← Back to Lessons Lesson 34 of 48
Intermediate getting-started

Wasm Size Optimization

Why Binary Size Matters

Every byte of your .wasm file must be downloaded, parsed, and compiled by the browser before your application starts. Unlike JavaScript, Wasm is a compact binary format — but a naive Rust build can still produce multi-megabyte files.

                    Download        Parse         Compile
  ┌──────┐       ┌──────────┐    ┌─────────┐    ┌─────────┐
  │ .wasm│──────>│ Network  │───>│ Decoder │───>│ JIT/AOT │──> Run
  │ file │       │ transfer │    │         │    │ compile │
  └──────┘       └──────────┘    └─────────┘    └─────────┘
     ^                ^
     │                │
   Smaller file = faster startup everywhere
File Size 3G (2 Mbps) 4G (20 Mbps) Wi-Fi (50 Mbps)
100 KB 0.4 s 0.04 s 0.02 s
500 KB 2.0 s 0.2 s 0.08 s
2 MB 8.0 s 0.8 s 0.32 s
10 MB 40.0 s 4.0 s 1.6 s

Cargo.toml Release Profile

The single most impactful change is tuning your [profile.release] section:

[profile.release]
opt-level = "z"       # Optimize for size (s = size, z = even smaller)
lto = true            # Link-Time Optimization — whole-program analysis
codegen-units = 1     # Single codegen unit = better inlining / dead code
strip = true          # Remove debug symbols
panic = "abort"       # No unwinding machinery (saves ~10-20 KB)

What Each Setting Does

  opt-level = "z"
  ┌──────────────────────────────────────────────────────┐
  │ "0" — no optimization          (debug builds)        │
  │ "1" — basic optimization                             │
  │ "2" — standard optimization    (default release)     │
  │ "3" — aggressive speed optimization                  │
  │ "s" — optimize for binary size                       │
  │ "z" — optimize even harder for size                  │
  └──────────────────────────────────────────────────────┘

  lto = true
  ┌────────────────────────────────────────┐
  │ Without LTO:                           │
  │   crate_a.o ──┐                        │
  │   crate_b.o ──┼── link ── binary       │
  │   crate_c.o ──┘  (dead code remains)   │
  │                                        │
  │ With LTO:                              │
  │   crate_a.o ──┐                        │
  │   crate_b.o ──┼── analyze ── optimize  │
  │   crate_c.o ──┘  all at     ── binary  │
  │                   once       (smaller!) │
  └────────────────────────────────────────┘

  codegen-units = 1
  ┌─────────────────────────────────────────────────┐
  │ Default: 16 units — faster compile, less opt.   │
  │ Setting 1: single unit — slower compile, but    │
  │ the compiler sees everything and can inline     │
  │ and eliminate more dead code.                   │
  └─────────────────────────────────────────────────┘

wasm-opt: The Post-Build Optimizer

Binaryen's wasm-opt performs Wasm-specific optimizations the Rust compiler cannot:

# Install
cargo install wasm-opt
# or: npm install -g binaryen

# Optimize for size (-Oz) or speed (-O3)
wasm-opt -Oz -o output.wasm input.wasm

Typical savings from wasm-opt -Oz:

Stage Size
After cargo build 180 KB
After wasm-opt 120 KB
After gzip 45 KB
After brotli 38 KB

Tree Shaking and Dead Code Elimination

Rust's monomorphization can create many copies of generic functions. Each instantiation of Vec<T> for a different T generates separate machine code.
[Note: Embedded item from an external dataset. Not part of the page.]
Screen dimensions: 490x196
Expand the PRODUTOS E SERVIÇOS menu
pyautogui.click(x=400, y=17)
  Your code uses:          Monomorphized into:
  Vec<u8>          ──────> Vec_u8_push, Vec_u8_pop, Vec_u8_len ...
  Vec<String>      ──────> Vec_String_push, Vec_String_pop ...
  Vec<(i32,i32)>   ──────> Vec_tuple_push, Vec_tuple_pop ...
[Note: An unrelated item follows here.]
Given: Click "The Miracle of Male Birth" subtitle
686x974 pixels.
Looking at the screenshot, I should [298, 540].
Strategies to reduce monomorphization bloat:

  1. Use trait objects instead of generics where performance is not critical:
// Generates code per type:
fn process<T: Display>(items: &[T]) { ... }

// Single generated function:
fn process(items: &[&dyn Display]) { ... }
  1. Factor non-generic code out of generic functions:
// BAD — entire function duplicated per T
fn insert<T: Ord>(vec: &mut Vec<T>, item: T) {
    let idx = vec.binary_search(&item).unwrap_or_else(|i| i);
    vec.insert(idx, item);
    log_size(vec.len()); // This line doesn't use T
}

// BETTER — log_size is compiled once
fn log_size(n: usize) { /* ... */ }
fn insert<T: Ord>(vec: &mut Vec<T>, item: T) {
    let idx = vec.binary_search(&item).unwrap_or_else(|i| i);
    vec.insert(idx, item);
    log_size(vec.len());
}

Avoiding Hidden Bloat

The format! and panic! Problem

Every format!(), panic!(), unwrap(), and expect() call pulls in Rust's formatting machinery — roughly 10–20 KB of code.
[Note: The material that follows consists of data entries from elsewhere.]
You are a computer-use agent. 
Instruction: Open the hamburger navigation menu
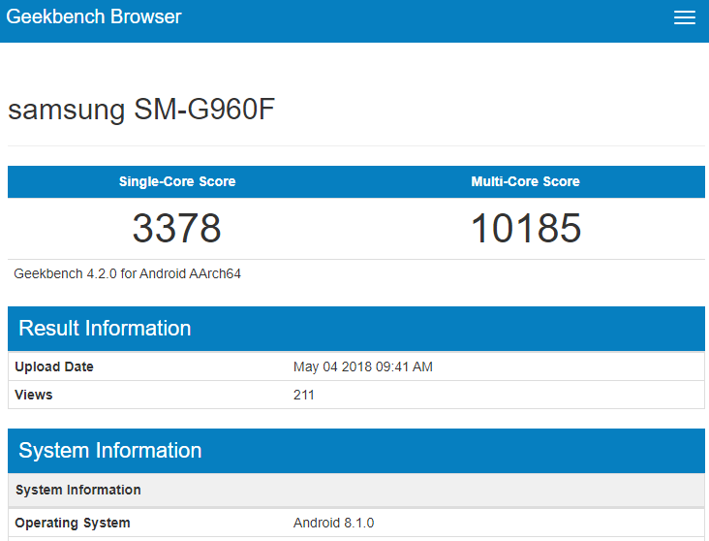[x=684, y=17]
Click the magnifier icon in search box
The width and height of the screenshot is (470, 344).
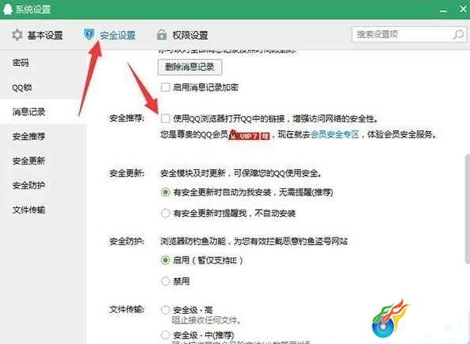click(458, 34)
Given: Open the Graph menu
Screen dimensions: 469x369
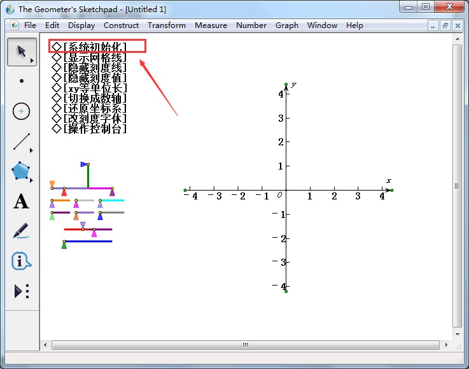Looking at the screenshot, I should coord(287,25).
// BAD — pulls in Display + formatting for the panic string
fn get(idx: usize) -> u8 {
    DATA[idx]  // panics with full formatting on OOB
}

// BETTER — use get() + a tiny abort
fn get(idx: usize) -> u8 {
    match DATA.get(idx) {
        Some(&v) => v,
        None => abort_with_code(1),
    }
}

String Bloat Checklist

Pattern Adds to binary? Alternative
format!("x = {}", x) Yes — formatting infra Manual conversion or &str
panic!("bad index {}", i) Yes — panic + format unreachable_unchecked()*
.unwrap() Yes — panic strings .unwrap_or(default)
.expect("msg") Yes — panic + string Match + abort
#[derive(Debug)] on types Yes — Debug impls Only derive when needed
to_string() on numbers Yes — Display trait itoa crate or manual buf

*unreachable_unchecked is unsafe and should only be used when you can guarantee the path is unreachable.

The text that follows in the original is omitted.